-- Listed entries follows --
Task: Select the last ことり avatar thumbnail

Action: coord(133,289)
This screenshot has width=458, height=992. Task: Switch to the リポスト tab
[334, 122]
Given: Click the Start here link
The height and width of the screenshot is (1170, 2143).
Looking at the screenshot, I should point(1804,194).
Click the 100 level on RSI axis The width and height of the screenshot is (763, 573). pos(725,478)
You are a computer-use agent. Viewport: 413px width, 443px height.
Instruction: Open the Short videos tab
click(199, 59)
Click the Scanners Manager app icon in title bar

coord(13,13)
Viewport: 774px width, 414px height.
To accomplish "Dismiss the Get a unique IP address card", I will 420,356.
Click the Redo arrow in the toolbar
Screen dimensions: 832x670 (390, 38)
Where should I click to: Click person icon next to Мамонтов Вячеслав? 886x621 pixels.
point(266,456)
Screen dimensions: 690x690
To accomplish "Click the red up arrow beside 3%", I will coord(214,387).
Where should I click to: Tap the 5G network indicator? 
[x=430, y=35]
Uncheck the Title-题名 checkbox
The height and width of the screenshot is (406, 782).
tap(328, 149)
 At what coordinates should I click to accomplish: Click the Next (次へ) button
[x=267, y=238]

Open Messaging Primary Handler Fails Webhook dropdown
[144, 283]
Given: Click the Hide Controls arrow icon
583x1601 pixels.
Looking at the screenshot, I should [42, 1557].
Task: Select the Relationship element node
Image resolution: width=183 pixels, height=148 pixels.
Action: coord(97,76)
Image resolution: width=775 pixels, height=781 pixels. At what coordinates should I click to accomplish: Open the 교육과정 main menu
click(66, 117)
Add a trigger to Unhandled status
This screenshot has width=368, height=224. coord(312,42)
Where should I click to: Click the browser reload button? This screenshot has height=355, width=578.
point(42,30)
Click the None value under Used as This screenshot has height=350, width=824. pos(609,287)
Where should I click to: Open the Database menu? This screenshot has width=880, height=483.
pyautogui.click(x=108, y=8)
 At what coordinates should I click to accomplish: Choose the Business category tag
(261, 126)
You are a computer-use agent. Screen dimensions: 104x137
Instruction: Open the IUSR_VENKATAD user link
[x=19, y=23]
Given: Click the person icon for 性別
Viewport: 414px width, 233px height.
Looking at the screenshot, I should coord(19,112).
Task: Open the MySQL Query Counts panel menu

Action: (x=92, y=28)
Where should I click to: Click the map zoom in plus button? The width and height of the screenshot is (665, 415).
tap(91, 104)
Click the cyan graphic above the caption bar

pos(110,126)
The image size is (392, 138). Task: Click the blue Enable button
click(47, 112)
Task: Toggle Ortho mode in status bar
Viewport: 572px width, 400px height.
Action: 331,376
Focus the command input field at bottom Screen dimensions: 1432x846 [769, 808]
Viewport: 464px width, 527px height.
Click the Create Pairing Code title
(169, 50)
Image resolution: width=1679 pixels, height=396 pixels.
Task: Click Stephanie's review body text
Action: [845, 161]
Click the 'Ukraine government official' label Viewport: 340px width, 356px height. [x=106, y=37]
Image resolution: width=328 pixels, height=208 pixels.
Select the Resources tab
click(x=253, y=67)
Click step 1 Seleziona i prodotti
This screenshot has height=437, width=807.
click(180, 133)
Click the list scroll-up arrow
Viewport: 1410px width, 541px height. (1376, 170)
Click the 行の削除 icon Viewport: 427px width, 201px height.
-- Listed entries concluded --
- _Task prompt_:
Give all of the entries again, exactly.

- _Written response_:
Task: Select the last ことり avatar thumbnail

Action: coord(133,289)
This screenshot has width=458, height=992. Task: Switch to the リポスト tab
[334, 122]
Given: Click the Start here link
The height and width of the screenshot is (1170, 2143).
Looking at the screenshot, I should point(1804,194).
Click the 100 level on RSI axis The width and height of the screenshot is (763, 573). pos(725,478)
You are a computer-use agent. Viewport: 413px width, 443px height.
Instruction: Open the Short videos tab
click(199, 59)
Click the Scanners Manager app icon in title bar

coord(13,13)
Viewport: 774px width, 414px height.
To accomplish "Dismiss the Get a unique IP address card", I will 420,356.
Click the Redo arrow in the toolbar
Screen dimensions: 832x670 (390, 38)
Where should I click to: Click person icon next to Мамонтов Вячеслав? 886x621 pixels.
point(266,456)
Screen dimensions: 690x690
To accomplish "Click the red up arrow beside 3%", I will coord(214,387).
Where should I click to: Tap the 5G network indicator? 
[x=430, y=35]
Uncheck the Title-题名 checkbox
The height and width of the screenshot is (406, 782).
tap(328, 149)
 At what coordinates should I click to accomplish: Click the Next (次へ) button
[x=267, y=238]

Open Messaging Primary Handler Fails Webhook dropdown
[144, 283]
Given: Click the Hide Controls arrow icon
583x1601 pixels.
Looking at the screenshot, I should [42, 1557].
Task: Select the Relationship element node
Image resolution: width=183 pixels, height=148 pixels.
Action: coord(97,76)
Image resolution: width=775 pixels, height=781 pixels. At what coordinates should I click to accomplish: Open the 교육과정 main menu
click(66, 117)
Add a trigger to Unhandled status
This screenshot has width=368, height=224. coord(312,42)
Where should I click to: Click the browser reload button? This screenshot has height=355, width=578.
point(42,30)
Click the None value under Used as This screenshot has height=350, width=824. pos(609,287)
Where should I click to: Open the Database menu? This screenshot has width=880, height=483.
pyautogui.click(x=108, y=8)
 At what coordinates should I click to accomplish: Choose the Business category tag
(261, 126)
You are a computer-use agent. Screen dimensions: 104x137
Instruction: Open the IUSR_VENKATAD user link
[x=19, y=23]
Given: Click the person icon for 性別
Viewport: 414px width, 233px height.
Looking at the screenshot, I should coord(19,112).
Task: Open the MySQL Query Counts panel menu

Action: (x=92, y=28)
Where should I click to: Click the map zoom in plus button? The width and height of the screenshot is (665, 415).
tap(91, 104)
Click the cyan graphic above the caption bar

pos(110,126)
The image size is (392, 138). Task: Click the blue Enable button
click(47, 112)
Task: Toggle Ortho mode in status bar
Viewport: 572px width, 400px height.
Action: 331,376
Focus the command input field at bottom Screen dimensions: 1432x846 [769, 808]
Viewport: 464px width, 527px height.
Click the Create Pairing Code title
(169, 50)
Image resolution: width=1679 pixels, height=396 pixels.
Task: Click Stephanie's review body text
Action: [845, 161]
Click the 'Ukraine government official' label Viewport: 340px width, 356px height. [x=106, y=37]
Image resolution: width=328 pixels, height=208 pixels.
Select the Resources tab
click(x=253, y=67)
Click step 1 Seleziona i prodotti
This screenshot has height=437, width=807.
click(180, 133)
Click the list scroll-up arrow
Viewport: 1410px width, 541px height. (1376, 170)
Click the 行の削除 icon Viewport: 427px width, 201px height.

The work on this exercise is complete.